Luego de la rebelión y derrota indígena en Chiloé, de 1712, que se saldó con cientos de muertos, es posible vislumbrar dos procesos en paralelo. Primero, la población indígena comienza a utilizar la vía jurídica como medio para intentar resolver los agravios a los que los sometían los españoles. Y segundo, se da un proceso de “apertura” de la política provincial, que toma forma en la intervención directa de las dos principales instituciones con potestad en Chiloé: la Audiencia de Santiago de Chile, porque será donde se resolverán los juicios derivados del levantamiento de 1712 y donde comenzaron a acudir los caciques de Chiloé solicitando justicia, y el Obispado de Concepción (Reino de Chile), porque fue sobre todo el obispo Azúa, luego de su visita a la provincia de Chiloé en 1741, quien normó la encomienda e intentó aplacar el conflicto creciente entre población indígena y española en Chiloé (Urbina, 2004, p. 234; Catepillan, 2018, p. 349). Ninguna de estas instancias, sin embargo, logró apaciguar a la población en Chiloé, así como ninguna de estas instancias logró hacer cumplir la normativa sobre tributos en Chiloé, que en lo fundamental disponía el término del servicio personal (Catepillan, 2018, p. 350).
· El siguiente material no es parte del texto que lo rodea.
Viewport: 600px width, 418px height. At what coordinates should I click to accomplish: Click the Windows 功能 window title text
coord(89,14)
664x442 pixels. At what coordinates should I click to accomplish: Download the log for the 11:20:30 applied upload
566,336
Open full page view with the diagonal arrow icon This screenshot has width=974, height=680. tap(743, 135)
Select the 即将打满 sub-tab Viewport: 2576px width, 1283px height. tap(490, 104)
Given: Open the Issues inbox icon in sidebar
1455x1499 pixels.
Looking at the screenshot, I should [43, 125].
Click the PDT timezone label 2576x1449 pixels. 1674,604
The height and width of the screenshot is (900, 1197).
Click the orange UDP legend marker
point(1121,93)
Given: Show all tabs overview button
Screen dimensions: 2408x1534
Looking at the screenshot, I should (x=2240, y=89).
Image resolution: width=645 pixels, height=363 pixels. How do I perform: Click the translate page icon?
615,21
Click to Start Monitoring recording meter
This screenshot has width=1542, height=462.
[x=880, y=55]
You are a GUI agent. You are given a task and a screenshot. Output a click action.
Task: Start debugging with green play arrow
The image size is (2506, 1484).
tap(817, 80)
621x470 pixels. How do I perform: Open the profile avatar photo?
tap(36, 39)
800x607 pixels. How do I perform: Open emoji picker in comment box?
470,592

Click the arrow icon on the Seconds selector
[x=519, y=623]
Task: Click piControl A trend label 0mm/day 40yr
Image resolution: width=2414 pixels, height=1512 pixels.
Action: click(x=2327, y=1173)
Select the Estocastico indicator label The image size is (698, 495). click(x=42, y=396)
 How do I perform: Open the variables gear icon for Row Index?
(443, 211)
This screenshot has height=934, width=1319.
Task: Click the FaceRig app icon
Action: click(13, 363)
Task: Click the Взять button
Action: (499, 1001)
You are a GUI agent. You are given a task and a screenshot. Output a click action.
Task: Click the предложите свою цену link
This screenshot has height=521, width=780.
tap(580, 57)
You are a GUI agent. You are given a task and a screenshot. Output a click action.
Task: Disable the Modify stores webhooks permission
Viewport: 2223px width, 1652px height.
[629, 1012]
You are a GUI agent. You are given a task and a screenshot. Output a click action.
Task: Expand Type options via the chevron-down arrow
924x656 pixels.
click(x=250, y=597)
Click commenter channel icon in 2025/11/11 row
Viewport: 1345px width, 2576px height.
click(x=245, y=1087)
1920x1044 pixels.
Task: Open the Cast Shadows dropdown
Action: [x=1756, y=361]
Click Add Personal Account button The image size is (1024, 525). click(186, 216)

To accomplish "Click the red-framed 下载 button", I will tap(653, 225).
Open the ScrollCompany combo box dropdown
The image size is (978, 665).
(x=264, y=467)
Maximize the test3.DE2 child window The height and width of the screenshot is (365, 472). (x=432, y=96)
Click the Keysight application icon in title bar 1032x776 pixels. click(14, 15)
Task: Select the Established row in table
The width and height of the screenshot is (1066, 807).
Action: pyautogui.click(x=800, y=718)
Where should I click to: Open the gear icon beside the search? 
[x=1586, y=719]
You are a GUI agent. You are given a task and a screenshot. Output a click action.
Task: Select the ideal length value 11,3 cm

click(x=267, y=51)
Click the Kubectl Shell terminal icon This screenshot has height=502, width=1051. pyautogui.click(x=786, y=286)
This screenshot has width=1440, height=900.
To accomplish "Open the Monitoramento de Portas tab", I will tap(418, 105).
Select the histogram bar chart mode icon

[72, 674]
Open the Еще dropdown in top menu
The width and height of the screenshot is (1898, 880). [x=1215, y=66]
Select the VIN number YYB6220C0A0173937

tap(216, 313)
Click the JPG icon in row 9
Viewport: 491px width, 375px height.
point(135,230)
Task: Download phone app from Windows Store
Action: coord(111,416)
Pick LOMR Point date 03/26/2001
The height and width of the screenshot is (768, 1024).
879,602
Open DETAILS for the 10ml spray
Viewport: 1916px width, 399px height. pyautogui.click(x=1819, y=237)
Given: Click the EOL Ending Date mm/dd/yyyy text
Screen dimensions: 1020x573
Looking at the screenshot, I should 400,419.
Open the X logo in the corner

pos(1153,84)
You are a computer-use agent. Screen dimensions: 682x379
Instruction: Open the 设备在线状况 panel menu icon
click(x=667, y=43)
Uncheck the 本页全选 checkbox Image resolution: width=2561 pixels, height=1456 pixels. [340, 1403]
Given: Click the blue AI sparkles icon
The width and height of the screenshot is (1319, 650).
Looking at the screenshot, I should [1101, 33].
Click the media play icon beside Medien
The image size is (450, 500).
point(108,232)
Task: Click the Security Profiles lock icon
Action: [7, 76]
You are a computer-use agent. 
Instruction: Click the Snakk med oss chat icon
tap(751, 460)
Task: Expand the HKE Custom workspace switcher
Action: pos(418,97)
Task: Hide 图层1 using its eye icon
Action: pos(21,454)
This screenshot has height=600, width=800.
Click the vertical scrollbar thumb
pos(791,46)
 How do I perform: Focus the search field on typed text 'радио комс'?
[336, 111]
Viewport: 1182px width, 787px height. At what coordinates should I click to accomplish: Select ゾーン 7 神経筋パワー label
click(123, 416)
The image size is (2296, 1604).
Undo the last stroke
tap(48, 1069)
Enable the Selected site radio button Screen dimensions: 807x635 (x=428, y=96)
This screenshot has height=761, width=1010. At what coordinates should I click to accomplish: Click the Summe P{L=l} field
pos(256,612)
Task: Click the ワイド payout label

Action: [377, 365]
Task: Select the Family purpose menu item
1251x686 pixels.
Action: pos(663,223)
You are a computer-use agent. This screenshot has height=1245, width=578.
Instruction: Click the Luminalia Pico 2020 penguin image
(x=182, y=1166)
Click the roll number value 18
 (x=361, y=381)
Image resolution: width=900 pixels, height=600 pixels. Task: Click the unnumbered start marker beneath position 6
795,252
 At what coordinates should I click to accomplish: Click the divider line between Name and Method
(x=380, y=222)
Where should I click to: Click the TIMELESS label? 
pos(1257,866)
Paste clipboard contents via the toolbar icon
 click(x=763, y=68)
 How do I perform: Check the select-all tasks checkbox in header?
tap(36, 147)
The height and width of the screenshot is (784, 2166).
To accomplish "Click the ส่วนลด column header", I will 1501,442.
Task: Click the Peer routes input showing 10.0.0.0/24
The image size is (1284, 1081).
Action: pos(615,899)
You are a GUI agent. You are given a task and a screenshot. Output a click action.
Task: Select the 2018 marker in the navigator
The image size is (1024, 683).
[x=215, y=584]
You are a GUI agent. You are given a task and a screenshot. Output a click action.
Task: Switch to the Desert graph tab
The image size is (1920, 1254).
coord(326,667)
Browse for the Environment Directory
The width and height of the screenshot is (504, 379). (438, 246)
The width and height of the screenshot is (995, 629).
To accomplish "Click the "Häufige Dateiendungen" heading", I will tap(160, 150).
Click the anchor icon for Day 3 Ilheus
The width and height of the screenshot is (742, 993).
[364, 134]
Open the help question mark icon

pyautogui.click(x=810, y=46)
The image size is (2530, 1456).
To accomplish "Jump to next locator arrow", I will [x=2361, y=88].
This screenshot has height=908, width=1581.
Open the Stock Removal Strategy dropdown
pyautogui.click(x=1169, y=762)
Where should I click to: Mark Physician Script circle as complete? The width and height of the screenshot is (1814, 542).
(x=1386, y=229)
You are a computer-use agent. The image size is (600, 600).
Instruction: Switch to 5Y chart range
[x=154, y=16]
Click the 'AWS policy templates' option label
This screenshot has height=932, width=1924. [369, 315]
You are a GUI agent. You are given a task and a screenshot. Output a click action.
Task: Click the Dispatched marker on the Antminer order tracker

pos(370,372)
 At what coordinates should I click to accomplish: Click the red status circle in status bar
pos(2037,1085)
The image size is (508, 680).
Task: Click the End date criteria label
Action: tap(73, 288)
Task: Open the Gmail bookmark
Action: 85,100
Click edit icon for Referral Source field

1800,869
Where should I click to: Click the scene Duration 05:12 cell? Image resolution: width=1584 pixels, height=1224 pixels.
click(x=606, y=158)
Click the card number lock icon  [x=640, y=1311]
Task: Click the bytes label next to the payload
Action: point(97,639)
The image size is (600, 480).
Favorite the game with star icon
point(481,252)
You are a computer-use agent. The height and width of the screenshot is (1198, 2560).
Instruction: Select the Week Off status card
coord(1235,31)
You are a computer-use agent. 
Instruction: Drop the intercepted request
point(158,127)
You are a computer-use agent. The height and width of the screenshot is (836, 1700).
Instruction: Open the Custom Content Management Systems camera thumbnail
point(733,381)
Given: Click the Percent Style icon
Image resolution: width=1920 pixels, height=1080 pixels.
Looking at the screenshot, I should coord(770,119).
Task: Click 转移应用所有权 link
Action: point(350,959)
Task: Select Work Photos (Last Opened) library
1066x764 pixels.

En el reino de Chile, cuya política estuvo condicionada por la posibilidad constante de un enfrentamiento armado con los mapuce de la Araucanía histórica (o “indios de arriba”), toda la población indígena, en mayor o menor medida, participaba de los atributos de los enemigos del rey. No me parece descabellado asociar a este hecho la sobrevivencia de la encomienda hasta la década de 1790 en aquel lejano reino, lo que podríamos vincular, quizá, a cierto régimen de alteridad propio del reino de Chile. Sin ánimo de caracterizarlo, creo que su existencia queda en evidencia por los avatares de la provincia de Chiloé.
En 1768, y por cuestiones geopolíticas, la provincia de Chiloé fue incorporada al Virreinato del Perú (Aravena, 2015, p. 45). Podemos hacernos una idea bien precisa de cómo argumentaron los indígenas de Chiloé en la Audiencia de Lima, a la que comenzaron a acudir desde 1768 en búsqueda de justicia. Y podemos detallar el discurso que comenzaron a articular en buena medida porque no lo elaboraron solos, sino de la mano del Cabildo de Naturales de Lima y de los procuradores de naturales que actuaban en la capital del virreinato. En suma, insertándose en un régimen de alteridad relativamente diferente.7 Por lo mismo, aquel discurso no se agotó en el papel sellado, al contrario, tuvo hondas consecuencias en el modo en que la población indígena de Chiloé se imaginó a sí misma en los años finales del coloniaje y durante las primeras décadas de la República chilena.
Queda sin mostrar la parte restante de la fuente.